The ten point views are as follows (for more details, see Documents on Emigration 10th, No Yes, 260):

  1. In 1956, sober patriots did not want a revolution but urged fundamental reforms.
  2. The aim of the revolution was to formulate the most accurate in the 16 points of university youth, but it did not require the abolition of the communist regime. “But it is also true that the unanimous claim was to make a general, equal, secret vote. The Parliament thus formed would have been competent to declare the final form of government and society. It is possible, but likely, that if the country had not been deprived of its sovereign aggression from its independence in 1957, what would have happened in 1990 was "
  3. The revolution won. Imre Nagy established a multi-party government that quickly consolidated the situation. Revolution is an internal affair, and armed aggression is an international affair. Although the Hungarian society is lagging behind the latter, it does not change the fact that the revolution has won.
  4. The victory was won by the Hungarian youth.
  5. The winning young people chose central management to ensure political consolidation. Following the example of '48, the fighting units were to be organized in the National Guard under a unified command.
  6. The USSR began an armed intervention against our country from October 30 to October 31.
  7. The declaration of neutrality on November 1 was a consequence of Soviet intervention, not a cause.
  8. The entire Soviet bloc has moral responsibility for what happened.
  9. The Soviet intervention was a war without war. It was a war with its purpose as it sought to overthrow the legitimate Hungarian government. And there was war in terms of its volume, as in the "Rotating Wind" operation, some 100,000 Soviet soldiers took part in about 2000 tanks.
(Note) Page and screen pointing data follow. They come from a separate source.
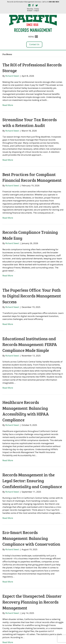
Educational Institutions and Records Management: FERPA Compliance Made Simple (30, 344)
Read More (8, 105)
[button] (31, 36)
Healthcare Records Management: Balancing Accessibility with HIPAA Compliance (26, 411)
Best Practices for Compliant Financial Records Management (32, 177)
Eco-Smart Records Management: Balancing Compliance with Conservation (31, 538)
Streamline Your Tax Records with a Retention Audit (30, 122)
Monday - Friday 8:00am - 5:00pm (33, 10)
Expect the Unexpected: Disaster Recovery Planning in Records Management (32, 602)
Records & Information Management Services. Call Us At (33, 2)
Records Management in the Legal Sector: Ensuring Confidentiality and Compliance (32, 480)
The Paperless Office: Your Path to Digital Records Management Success (32, 296)
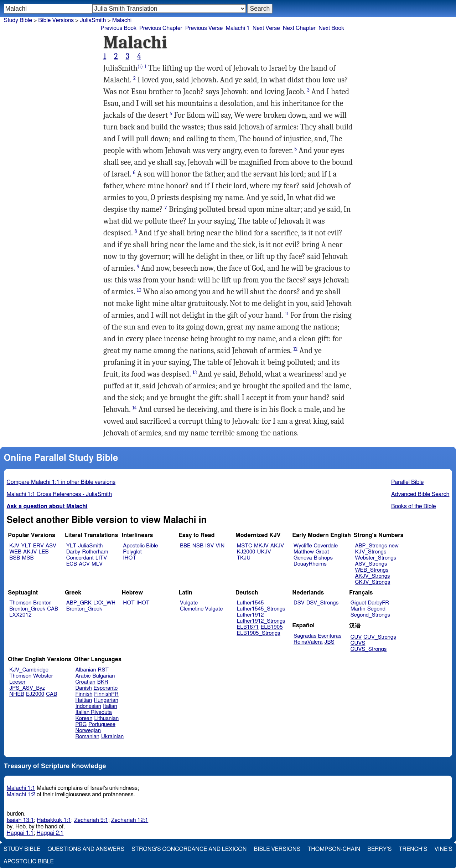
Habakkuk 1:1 (54, 820)
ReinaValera (308, 642)
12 (295, 349)
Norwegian (88, 730)
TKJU (244, 558)
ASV (51, 546)
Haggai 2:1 (50, 833)
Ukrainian (112, 736)
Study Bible (18, 20)
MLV (97, 564)
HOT (129, 603)
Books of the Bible (414, 506)
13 (195, 372)
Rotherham (95, 552)
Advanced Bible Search (420, 494)
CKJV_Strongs (372, 582)
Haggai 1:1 (20, 833)
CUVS (358, 643)
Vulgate (189, 603)
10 (139, 290)
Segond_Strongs (370, 615)
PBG (81, 724)
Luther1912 (250, 615)
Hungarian (106, 700)
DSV (299, 603)
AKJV (30, 552)
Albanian (86, 670)
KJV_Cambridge (29, 670)
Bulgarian (103, 676)
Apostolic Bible (28, 862)
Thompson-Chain (334, 849)
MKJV (261, 546)
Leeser (17, 682)
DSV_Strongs (322, 603)
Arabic (83, 676)
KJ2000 (246, 552)
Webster (43, 676)
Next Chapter (299, 28)
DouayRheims (310, 564)
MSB (27, 558)
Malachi (122, 20)
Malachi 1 (237, 28)
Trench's (413, 849)
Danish (84, 688)
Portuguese (102, 724)
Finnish (84, 694)
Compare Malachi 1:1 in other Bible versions (61, 482)
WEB (15, 552)
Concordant (80, 558)
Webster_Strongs (375, 558)
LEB (43, 552)
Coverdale (326, 546)
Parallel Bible (407, 482)
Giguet (358, 603)
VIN (220, 546)
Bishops (323, 558)
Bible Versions (56, 20)
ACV (84, 564)
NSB (198, 546)
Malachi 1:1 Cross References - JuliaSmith (59, 494)
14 (134, 408)
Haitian (84, 700)
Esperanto (106, 688)
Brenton (42, 603)
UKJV (264, 552)
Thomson (20, 603)
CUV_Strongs (379, 637)
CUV (356, 637)
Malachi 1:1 (21, 788)
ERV (38, 546)
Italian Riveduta (94, 712)
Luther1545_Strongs (261, 609)
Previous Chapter (161, 28)
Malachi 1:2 (21, 795)
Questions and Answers (86, 849)
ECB (72, 564)
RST (103, 670)
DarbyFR (379, 603)
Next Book (331, 28)
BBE (185, 546)
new (394, 546)
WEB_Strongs (372, 570)
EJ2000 (35, 694)
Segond (376, 609)
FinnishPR (106, 694)
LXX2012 (20, 615)
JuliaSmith (93, 20)
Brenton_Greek (27, 609)
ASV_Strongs (371, 564)
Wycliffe (302, 546)
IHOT (129, 558)
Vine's (444, 849)
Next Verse (266, 28)
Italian (110, 706)
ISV (209, 546)
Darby (73, 552)
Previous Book (118, 28)
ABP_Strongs (371, 546)
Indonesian (88, 706)
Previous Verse (204, 28)
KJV (14, 546)
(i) (140, 66)
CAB (52, 609)
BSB (15, 558)
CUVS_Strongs (369, 649)
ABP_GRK (79, 603)
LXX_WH (104, 603)
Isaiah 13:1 (20, 820)
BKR (103, 682)
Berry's (379, 849)
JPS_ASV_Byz (27, 688)
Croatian (86, 682)
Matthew (304, 552)
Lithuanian (106, 718)
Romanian (87, 736)
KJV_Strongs (370, 552)
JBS (329, 642)
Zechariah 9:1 (91, 820)
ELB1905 (272, 627)
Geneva (303, 558)
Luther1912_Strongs (261, 621)
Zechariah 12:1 (130, 820)
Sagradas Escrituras (317, 636)
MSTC (244, 546)
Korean (84, 718)
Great (322, 552)
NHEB (17, 694)
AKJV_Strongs (372, 576)
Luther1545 (250, 603)
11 (287, 313)
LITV (101, 558)
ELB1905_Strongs (259, 633)
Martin (358, 609)
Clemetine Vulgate (201, 609)
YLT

This war was a war between socialist countries, as the revolution program did not include the abolition of the socialist system.
  10. The West and the United Nations recognized its truths after the revolution. Raymond Aron concluded his fate point essay entitled: "The Hungarian Revolution ... victory in defeat, will forever remain one of those rare events that will return the man himself faith and reminded ... the fate of the meaning, the truth." ( What is not a verb , 264)

From January 1957 he was a vice president of the Hungarian Revolutionary Council in Strasbourg . Anna Kéthly and József Kővágó testified about the revolutionary events before the United Nations Commission in New York . Between 1957 and 1966 he was a member of the Hungarian Committee under the presidency of Béla Varga.

From the Russian Wikipedia page [3]

In October 1956, became the military leader of the rebel forces in Budapest, who opposed the pro-Soviet regime . Since October 30 - Co-Chairman (along with Colonel Pal Maleter) of the Revolutionary Armed Forces Committee, which led the rebel formations. The committee’s activities were largely hampered by the rivalry between Maleter and Kiraly: each had subordinate parts to it, but many servicemen refused to obey both. While Maleter sought to contain the militants (in particular, he ordered 12 militants killed in the Corvin cinema), Kiraly, by contrast, was a supporter of radical actions against the supporters of the former regime (in fact, their lynching).

From October 31 - member (and actual leader) of the Revolutionary Defense Committee, military commander of Budapest. On November 1, he formed a rehabilitation commission, which returned to the army officers who were dismissed for political reasons.

From November 3 - Commander-in-Chief of the National Guard, which was to become the core of the new Hungarian army. He led armed resistance to Soviet troops, entered on 4 November in Budapest. His headquarters was originally located in the outskirts of Budapest, then relocated to the town of Nagykovachi , where it was located on November 7-8. However, the superiority of the Soviet troops was obvious, and the majority of the Hungarian soldiers did not support Kiray, who was forced to flee to Austria from 9 to 10 November. In June 1958, he was sentenced to death in absentia in a closed trial of the “case of Imre Nagy and his accomplices”. He was deprived of Hungarian citizenship.